>>>
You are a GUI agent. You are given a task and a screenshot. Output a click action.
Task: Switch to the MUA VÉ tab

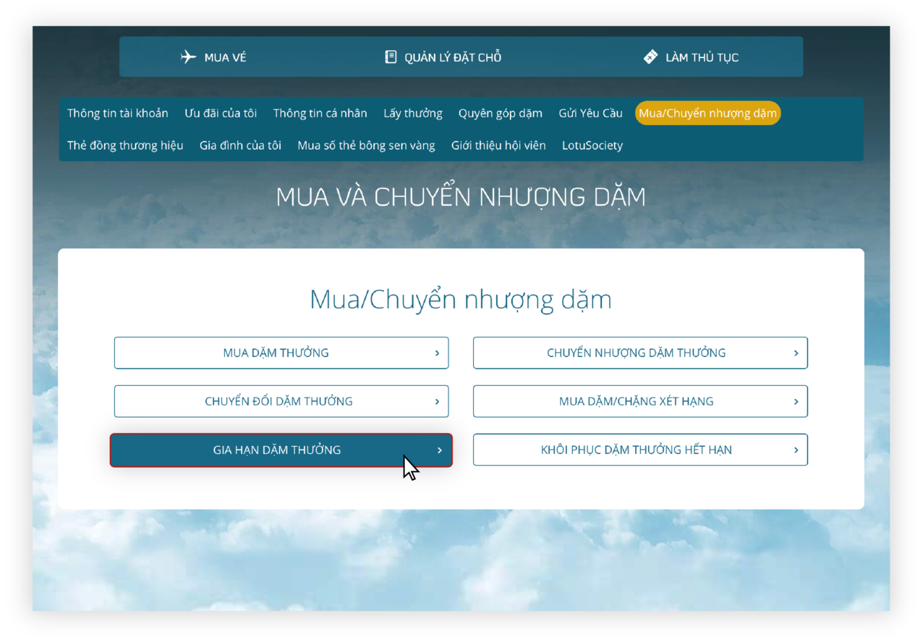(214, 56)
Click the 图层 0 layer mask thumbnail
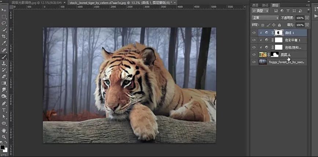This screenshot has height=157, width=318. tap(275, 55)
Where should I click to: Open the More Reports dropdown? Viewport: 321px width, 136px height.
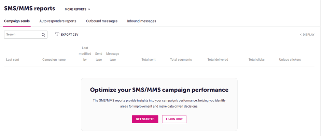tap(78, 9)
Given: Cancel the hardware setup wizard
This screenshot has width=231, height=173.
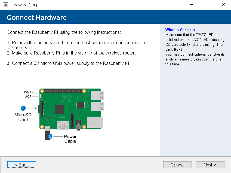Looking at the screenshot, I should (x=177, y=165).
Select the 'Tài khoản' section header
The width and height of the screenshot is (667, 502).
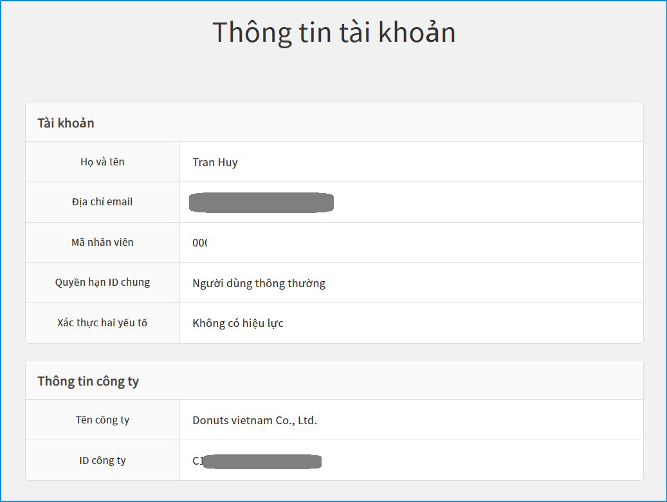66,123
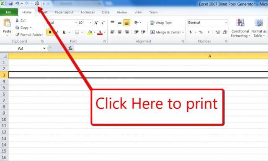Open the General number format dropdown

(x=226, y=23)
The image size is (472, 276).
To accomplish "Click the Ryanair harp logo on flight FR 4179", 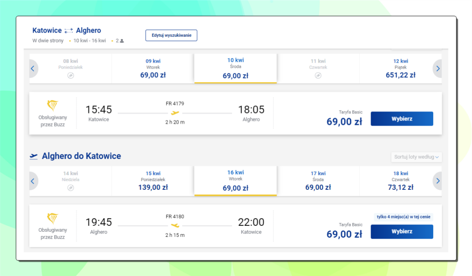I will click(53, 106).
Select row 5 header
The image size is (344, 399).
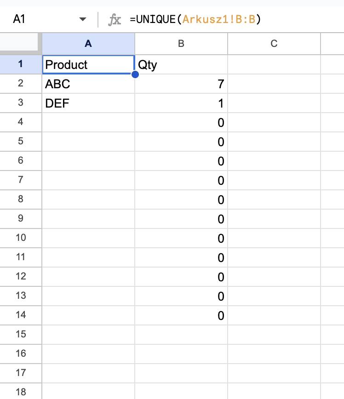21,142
<<<
--- TASK REQUIREMENTS ---
Only the lines that contain the string "header" are to be copied from the records.

--- TASK OUTPUT ---
Select the 'Tài khoản' section header
Select row 5 header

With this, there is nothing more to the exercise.